Objective ▸
Please give the subject-line advice from the text on guest blogging pitches: what does it suggest including there?

Supplied text ▸
-=-=-=-=-

When you’re pitching a guest post to a blog for the first time, you have one chance to get noticed -- so you don’t want to blow it. At the risk of tooting our own horn, we frequently get hit up to feature guest blog contributions on this blog. And we're always thrilled to feature bloggers when they contribute thoughtful, original content that our amazing readers (ahem -- that's you) would love.
But that’s not always what we get. Sometimes, the pitch is thoughtful and personalized, but the post topic has already been covered comprehensively on our blog. Other times, we just get spam from people trying to “build links” rather than contribute engaging content. And these pitches? They go straight into the trash.
So if you’re ramping up your guest blogging program, you want to make sure the managers of the blogs you're targeting get your pitches – and love them. To help, we’ve surfaced all the worst parts of guest blogging pitches we’ve received and combined them to create the worst guest blogging pitch of all time. We'll analyze each individual mistake by telling you exactly what not to do -- and what to do instead. Ready? Brace yourself.
The Worst Guest Blogging Pitch Ever
How to Write the Worst Guest Blogging Pitch of All Time
1) Get the blog manager’s attention with a crazy subject line.
Do whatever you need to get the blog manager to open your email. Yell. Use exclamation points!!!!! WRITE IN ALL CAPS. How could a blog manager not open up an email with the word “epic” in the title?
Instead: Be descriptive and specific, yet professional. I'd suggest including the working title of the blog post you're pitching. Something like: "Guest Post: 20 Tips to Increase Your Facebook Page Reach." That way, the blog manager knows exactly what (s)he is getting when opening the email.
2) Don’t personalize the greeting.
Feel free to use “blogger” “company name” or “INSERT NAME HERE” instead of the blog manager’s name. If you want to go the extra mile here, you can even copy and paste the company or blog name from elsewhere in your email -- the blog manager will never notice the yellow background or purple font color.

-=-=-=-=-

Given information ▸
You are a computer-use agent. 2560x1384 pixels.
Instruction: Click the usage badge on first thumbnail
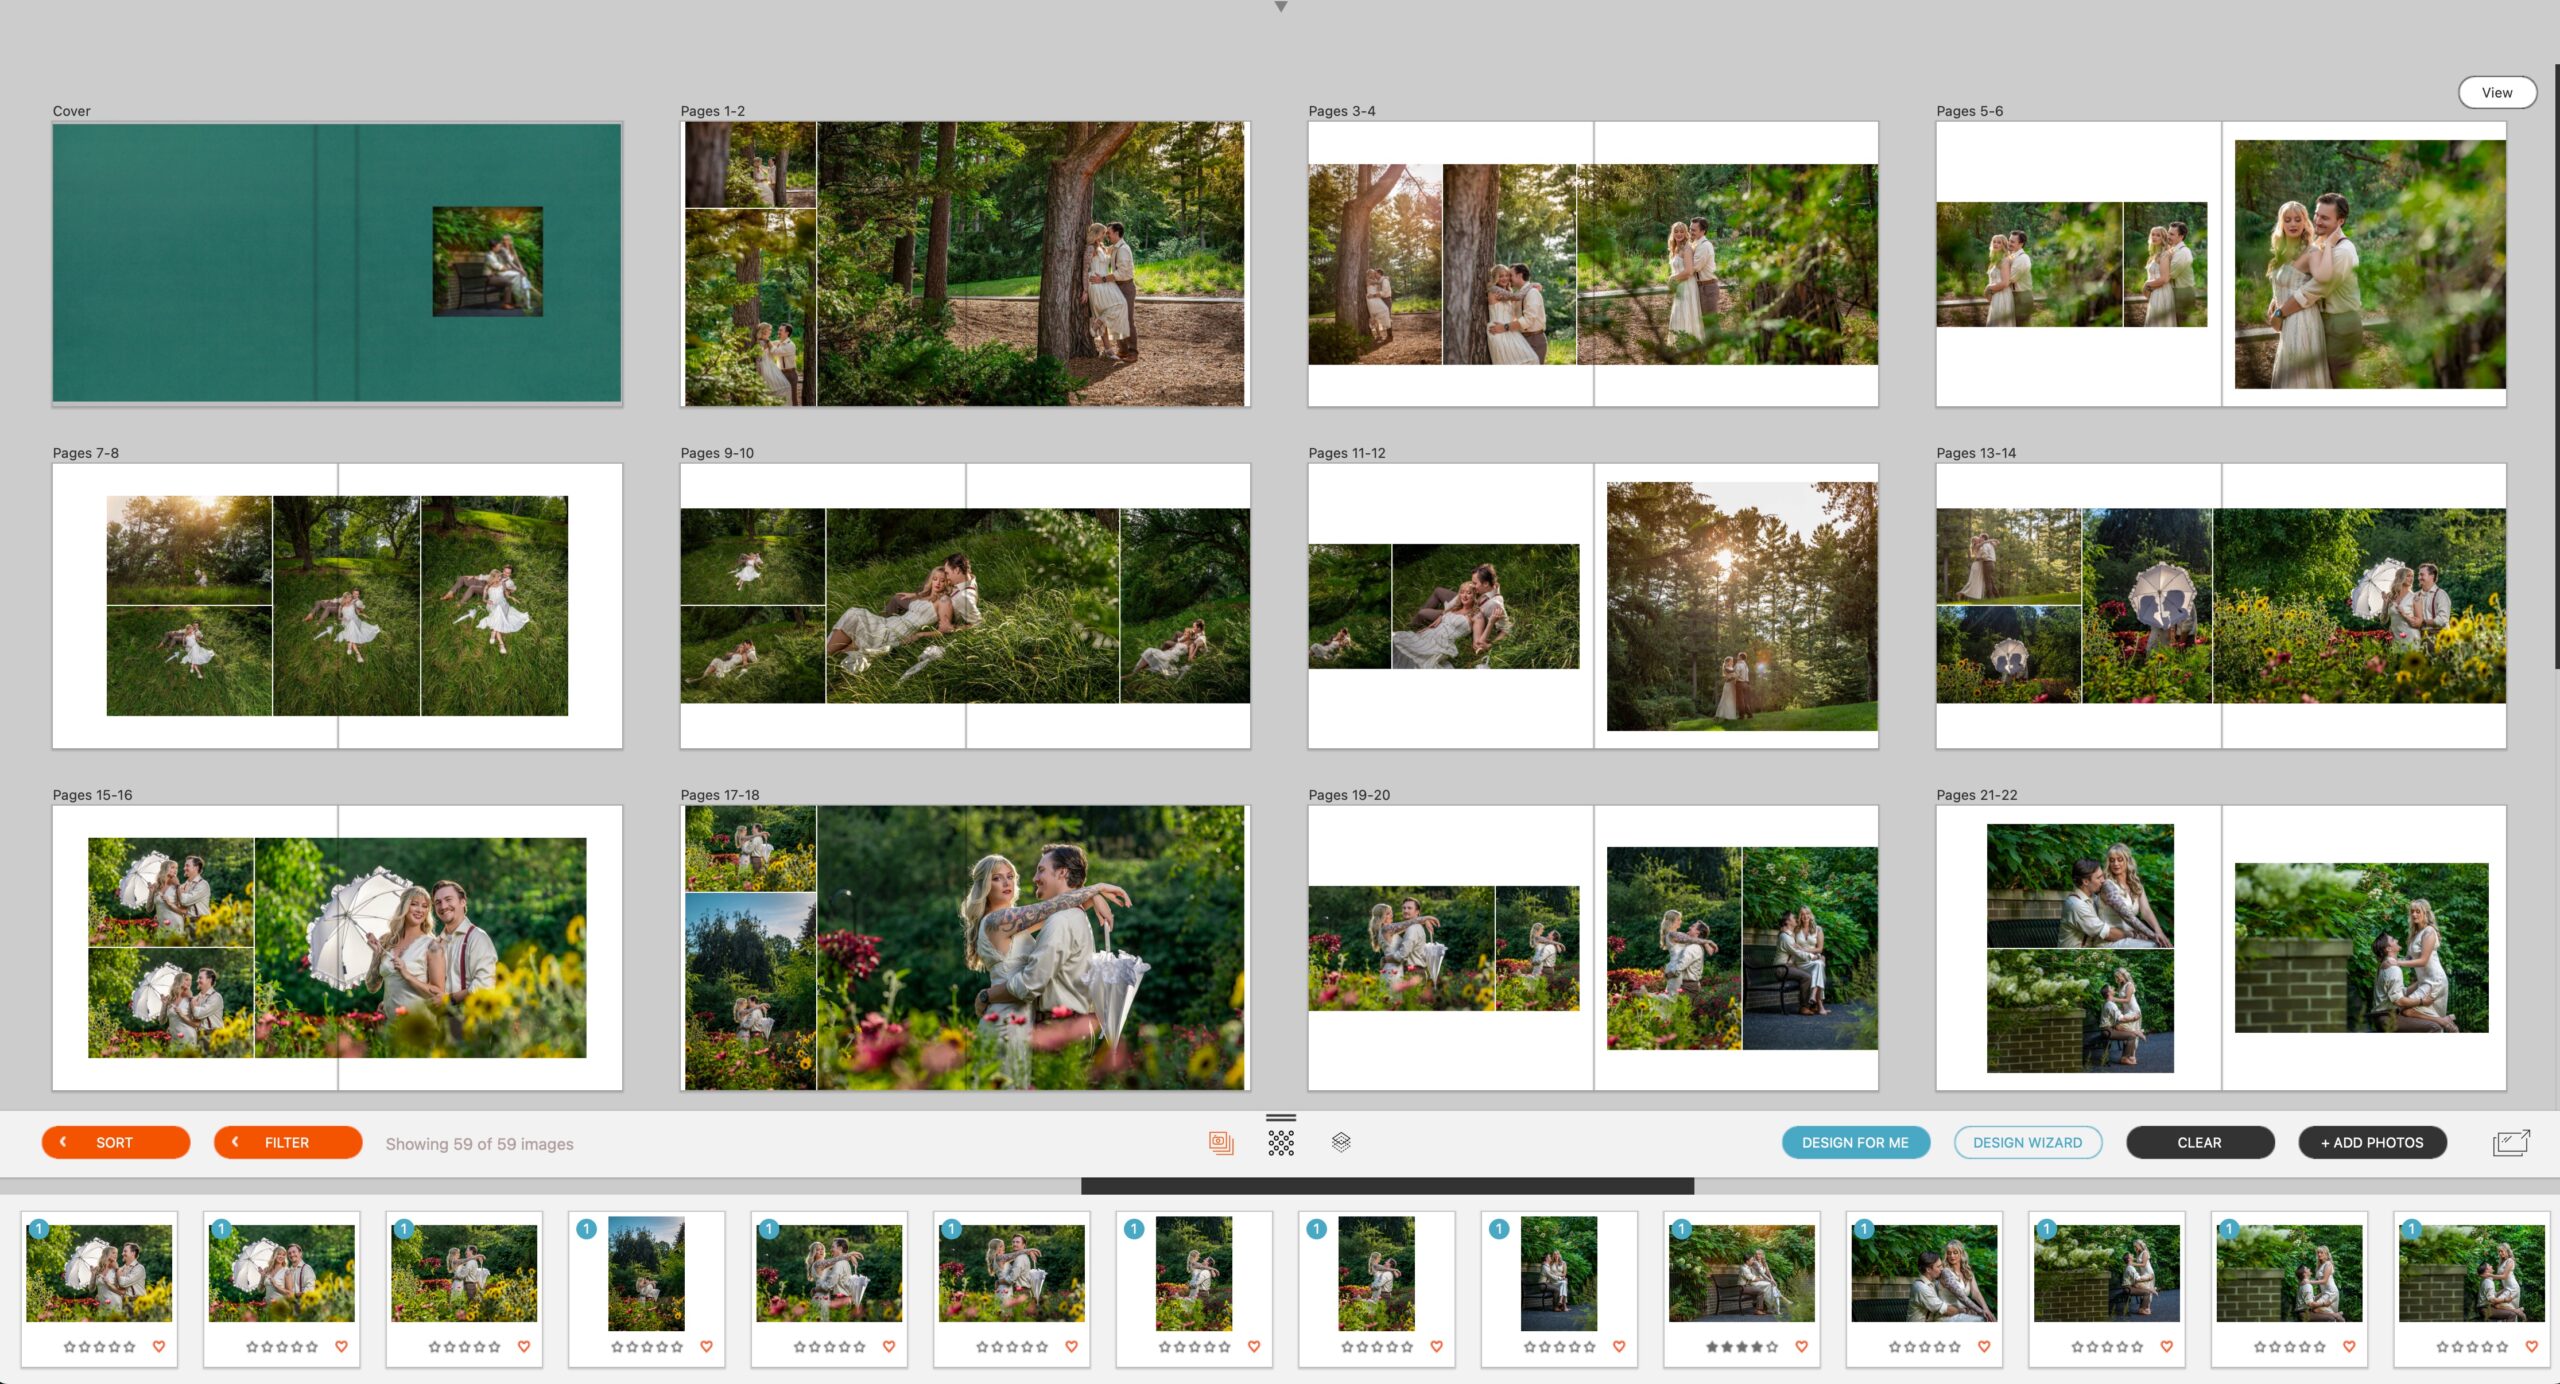click(x=39, y=1228)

-=-=-=-=-

Task answer ▸
The working title of the blog post you're pitching.